На суше и на море - 1989 — страница 3 из 111

…Елизовский район, район Санталова, хотя сам он и числится секретарем горкома партии, давно стал житницей Камчатки. Здесь на термальных водах стремительно развивается первоклассное парниковое хозяйство, здесь несколько совхозов мясо-молочного направления, но уже прямо в окрестностях Елизова появились и большие площади совершенно обезображенной тундры, раньше усыпанной всевозможной ягодой: темнеют бесконечные продолговатые провалы, заполненные мертвой водой, — здесь брали торф для удобрения, и теперь эти раны на лице земли навечно. И беспокойная ищущая мысль того же Санталова то и дело возвращается к этому дискомфорту, он то утешает себя (конечно, мол, набезобразничали с природой, зато, мол, теперь до остальной, сохранившейся части тундры в этом месте и захочешь не доберешься, и она уцелеет в неприкосновенности), то начинает вслух обдумывать возможность запустить в эти рукотворные водоемы, бесконечно разбросанные вдоль дороги, карася… и тут же говорит, что для Камчатки карась — сорная рыба. Я предлагаю запустить карпа, и мы смеемся над собственной маниловщиной.



Я уже упоминал, Санталов — человек обеспокоенный, творческий, его энергия ощущается во всех уголках района, и таких людей, выдвигаемых самим временем, сейчас появляется, как говорят у нас, в среднем звене все больше; результаты их деятельности были бы еще ощутимее, если бы их, на их же уровне, не опутывали все те же наездники; Санталова ведь хватает на все: и на теплицы, и на картошку, и на коровники, и на школы, и на бассейны, и на спортивную базу с подвесной дорогой для горнолыжников на вершину одной из сопок. И почему-то именно подвесная дорога, в красивейшем месте, на фоне трех живописных действующих вулканов, вызвала предельное негодование наездников — тех, кто в каждом новом и непривычном деле видит для себя и для своего благополучия прямую угрозу.
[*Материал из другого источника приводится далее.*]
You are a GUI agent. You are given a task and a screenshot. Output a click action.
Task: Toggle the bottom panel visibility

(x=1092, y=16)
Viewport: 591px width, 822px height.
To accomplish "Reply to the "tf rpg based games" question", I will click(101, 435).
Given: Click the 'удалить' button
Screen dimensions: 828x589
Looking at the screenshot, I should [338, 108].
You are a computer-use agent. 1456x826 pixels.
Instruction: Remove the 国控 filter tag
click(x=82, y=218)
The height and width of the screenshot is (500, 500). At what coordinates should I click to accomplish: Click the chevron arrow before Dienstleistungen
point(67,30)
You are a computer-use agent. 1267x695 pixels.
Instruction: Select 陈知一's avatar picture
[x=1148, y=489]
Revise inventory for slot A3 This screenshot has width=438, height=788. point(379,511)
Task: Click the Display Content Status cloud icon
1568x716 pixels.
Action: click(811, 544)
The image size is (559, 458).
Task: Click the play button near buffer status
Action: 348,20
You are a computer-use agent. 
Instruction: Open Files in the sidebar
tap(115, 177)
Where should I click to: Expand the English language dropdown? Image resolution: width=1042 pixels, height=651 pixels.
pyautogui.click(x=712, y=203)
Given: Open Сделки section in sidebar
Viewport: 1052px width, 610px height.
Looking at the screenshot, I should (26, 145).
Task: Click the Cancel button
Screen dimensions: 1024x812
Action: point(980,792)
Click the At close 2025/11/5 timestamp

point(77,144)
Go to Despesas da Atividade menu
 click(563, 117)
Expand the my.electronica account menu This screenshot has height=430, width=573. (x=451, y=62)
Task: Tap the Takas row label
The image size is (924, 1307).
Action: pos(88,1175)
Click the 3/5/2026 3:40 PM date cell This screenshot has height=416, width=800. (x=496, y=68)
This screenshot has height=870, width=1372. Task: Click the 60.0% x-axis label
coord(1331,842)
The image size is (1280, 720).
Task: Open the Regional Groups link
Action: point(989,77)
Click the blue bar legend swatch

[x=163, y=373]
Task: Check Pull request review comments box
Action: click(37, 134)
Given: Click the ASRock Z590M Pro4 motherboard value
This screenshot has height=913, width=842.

— Задергали, забросали анонимками… Чего только не напридумали, — посмеиваясь, говорит Санталов, хотя веселиться здесь можно, имея лишь достаточно крепкие нервы. — А теперь сюда вся область, как на праздник, собирается на спортивные состязания, да, что область — с материка, со всей страны приезжают. У меня в горкоме все на горные лыжи встали…

На фоне того, что есть Камчатка, на фоне этой вечности, может быть, и разговор наш мелок, и проблемы скоротечны, но, с другой стороны: что такое человек, его дела и что такое вечность?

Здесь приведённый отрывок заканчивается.